Topping weed plants is a well-known method used by experienced growers to increase the number of buds on one plant. It is a simple and above all cost-effective way of stimulating a higher yield with minimum investment. But what exactly is topping and how do you top a cannabis plant?
Topping Weed Plants
Topping is an old and proven technique, applied to a number of different plants. Take a boxwood for example. To ensure a full and thick boxwood hedge, this plant has to be trimmed down once or twice a year. For every branch that’s cut off, at least two new ones appear. Filling up the bush until it becomes impossible to see through it, be it for privacy or decorative reasons.
Obviously cannabis plants are topped with a different motive; though the technique stays unchanged. Pruning the main branch of a weed plant gives the underlaying side shoots the opportunity to take over.
So one branch turns into two, giving you not one but two main cola’s. And instead of focussing all energy on one tall main cola, the energy is divided to the sides of the cannabis plant. Ensuring more ‘lateral’ growth, so a wider and bushier specimen. Moreover, this can be done with all branches on the cannabis plant, not only the main one.
Why Top Cannabis Plants?
Pruning a weed plant’s main branch doubles the amount of growing tops on it. Naturally, this also increases the topped plant’s yield in comparison to a cannabis plant that is not topped. And although the two new buds are smaller than the original bud could have been without topping the cannabis plant, their total weight should be higher.
Because topping cannabis reshapes the plant in a way that greatly benefits the light distribution. Cutting away one tall branch for several new ones at the same height, ensures lowers (buds on lower branches) get more light too. Considering light equals weight when it comes to cannabis cultivation, this is definitely one of the main advantages of topping weed plants. As you might have guessed, increasing yields is the most important reason for cannabis growers to top their plants.

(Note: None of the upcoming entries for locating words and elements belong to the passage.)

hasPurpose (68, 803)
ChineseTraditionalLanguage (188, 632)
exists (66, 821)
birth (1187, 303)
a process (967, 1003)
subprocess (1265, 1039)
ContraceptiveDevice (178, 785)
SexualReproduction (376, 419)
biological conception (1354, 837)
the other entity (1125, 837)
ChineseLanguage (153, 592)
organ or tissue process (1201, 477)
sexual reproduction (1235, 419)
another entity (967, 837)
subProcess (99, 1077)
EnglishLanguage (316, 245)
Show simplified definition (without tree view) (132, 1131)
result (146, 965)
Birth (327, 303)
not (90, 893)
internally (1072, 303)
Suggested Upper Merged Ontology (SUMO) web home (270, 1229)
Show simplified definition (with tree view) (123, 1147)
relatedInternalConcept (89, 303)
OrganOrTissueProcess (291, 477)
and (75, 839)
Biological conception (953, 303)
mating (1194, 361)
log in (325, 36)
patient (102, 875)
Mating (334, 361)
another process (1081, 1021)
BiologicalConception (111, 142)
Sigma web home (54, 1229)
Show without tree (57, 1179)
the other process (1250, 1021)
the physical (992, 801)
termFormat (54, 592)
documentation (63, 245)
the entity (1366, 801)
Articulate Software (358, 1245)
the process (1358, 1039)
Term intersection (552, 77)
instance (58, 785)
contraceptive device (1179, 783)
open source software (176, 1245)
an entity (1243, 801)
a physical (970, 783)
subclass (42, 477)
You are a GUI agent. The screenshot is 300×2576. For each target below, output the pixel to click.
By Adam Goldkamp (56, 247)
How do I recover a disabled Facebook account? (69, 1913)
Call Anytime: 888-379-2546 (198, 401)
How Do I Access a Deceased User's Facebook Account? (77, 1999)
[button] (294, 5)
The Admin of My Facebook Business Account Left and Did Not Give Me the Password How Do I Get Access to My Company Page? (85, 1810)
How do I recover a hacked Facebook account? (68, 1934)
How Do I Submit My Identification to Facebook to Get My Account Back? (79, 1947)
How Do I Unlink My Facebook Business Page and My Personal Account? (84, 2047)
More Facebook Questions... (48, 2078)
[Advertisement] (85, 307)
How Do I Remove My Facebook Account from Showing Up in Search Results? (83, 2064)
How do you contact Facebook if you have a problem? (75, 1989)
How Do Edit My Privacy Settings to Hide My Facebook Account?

Another big reason to top your cannabis, is height-management. Logically, the two new branches do not grow as fast as the one would. Topping a weed plant divides the growth of one branch over multiple ones. Making the plant grow less in height, but push more energy into growing wider. Height-management and wider development is the second biggest reason to top your cannabis plant.
When To Top A Weed Plant?
Like you might’ve thought, you can’t randomly start chopping away at your cannabis plant to top it. It is advised to wait until it has enough side branches (or nodes) to form new buds from. This also allows for the plant to grow mature enough to quickly recover from the stress it encounters. As topping always remains a stressful happening for cannabis plants.
If even mature plants can turn hermaphrodites after the stress from topping. Imagine the harm it would do to a seedling with just 3 – 4 side shoots. Besides the possible stress, the (still baby) plant would need too long to recover from the operation for it to be profitable at all.
For the best results, wait until the plant is big enough to have developed a substantial root system. The bigger the roots, the less time a cannabis plant needs to recover from topping (or any other stress causing factors). So whatever you do, make sure your plant has at least developed three healthy nodes; but preferably more.
How To Top Cannabis?
To determine how far to prune a cannabis plant, it is important to know why you’re topping it. If you’re topping your weed to simply get two buds on the site where you used to have one. It’s best to leave as much from the top-growth on the plant as possible. Wait until the plant has around four nodes and cut the plant off high at the stem – to only take off the top part of the growing point. This ensures a quick recovery while doubling the growing points.
Some growers like to cut back their plant more than one nodes, to create a firm base and bring down the height of the plant. This can be handy when you have only a limited space to grow in, indoors, but still want a firm stem and healthy root system before you switch to the flowering stage. This is sometimes used with main-lining, a variation to the low-stress-training (LST) scrogging.
It is important to remember that the more you cut away, the longer the plant needs to recover. When applying this technique, make sure the plant is mature enough to handle the stress. There are also certain chemicals to help the plant recover faster and eliminate the chances on developing hermaphrodite cannabis plants. Ask for them in your local gardening store or grow shop.